Note that several of the items listed in 1 Timothy 3:2 are called “works of the flesh” in Galatians 5.  It is when we are not walking in God’s way, but in our own sinful humanness.  The violence in these scriptures is not what you see in war, when God has called warriors up as defenders of His people.  This is fleshy violence.  Vengeance, anger, hatred, malice.

I believe it is clear that the Lord calls his leaders to set a standard in how the treat one another, including our spouses and children.  In 1 Timothy 3, the leader is called to be a manager of his home, but not in a violent way… but respectful.  (1 Timothy 3:4 – He must manage his own family well and see that his children obey him, and he must do so in a manner worthy of full respect).  In clearer terms, the leader is not to be abusive… physically, mentally, emotionally.

Whether the leader is a man, or a woman.

Characteristics of Godly Leaders: REPROACH


What does it mean to be above reproach?  For the longest time, I thought that it meant that leaders were in an untouchable space.  To be a leader meant that you were not to be criticized at all.  I interpreted the wording akin to “above the law”.  People who think they are above the law do not believe they are held accountable for their actions and decisions.

Over the years, I have learned that I was not alone in that interpretation.  In fact, quite a few people understand it to mean the same.

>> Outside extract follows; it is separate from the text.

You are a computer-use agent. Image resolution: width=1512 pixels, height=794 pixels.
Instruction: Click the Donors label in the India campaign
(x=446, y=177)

Several years ago, I had an opportunity to take a college class on Christian leadership that broke down these requirements, in 1 Timothy 3, for the Office of the Overseer.  The way it was explained to me was that being above reproach was not suggesting that we as leaders were part of an untouchable group.  Instead, it meant that our behavior should be such that there would be no need for reproach.  In other words, that our integrity and reputation should hold weight against any accusations thrown our way.  So that, anyone who hears them would dismiss them immediately.

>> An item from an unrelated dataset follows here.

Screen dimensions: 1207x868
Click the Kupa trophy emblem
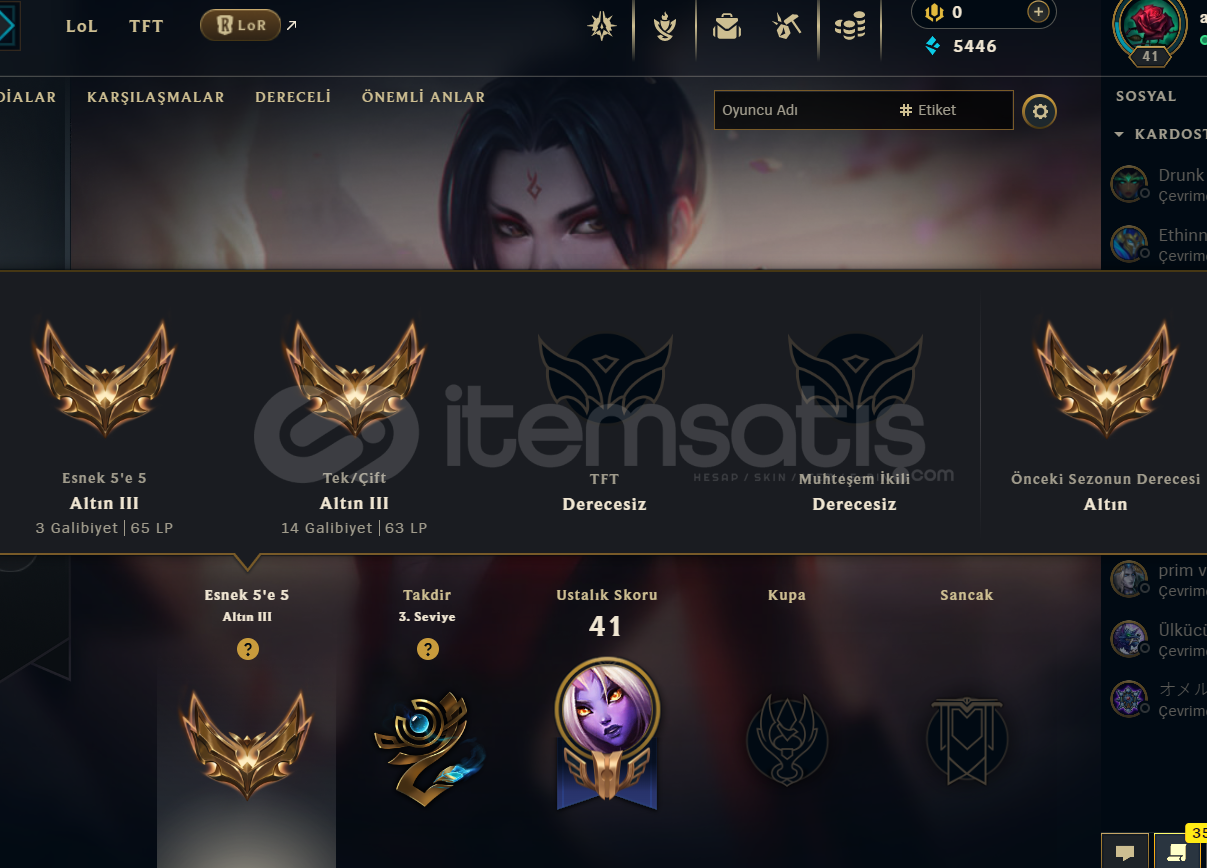pos(787,741)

We all know that is impossible for even the best leaders to live perfectly, we are all human and humans make mistakes.  But when our character’s good attributes weigh so heavy, our mistakes are accepted as such versus a character flaw.

If you are a person who always keeps your promises, and you slip up and forget once… you are going to receive grace over that mistake because it is the exception and not the norm.

In an ideal world, being above reproach should be enough.  But not always.  The key here is that if you are accused by one person, the majority of people will disregard it because they know you to be a leader of integrity.  Part of that integrity is owning up to your mistakes before you need to be called out on them, and making them right before you are asked to.

If you have made an error that requires rebuke or correction, if you have behaved in a way that is met with disapproval, or speak in a manner that is disappointing… and you deal with it head on, accepting responsibility, correcting your course, or making amends; you are behaving in a manner that is above reproach.  Rarely are people disappointed and disapproving of a leader who admits when they are wrong, and moves forward in a spirit of reconciliation or correction.  In fact, it often adds to your character.

To be above reproach means that you take your role seriously, and you understand the gravity of the position you have been trusted with.  You lead with integrity and honesty.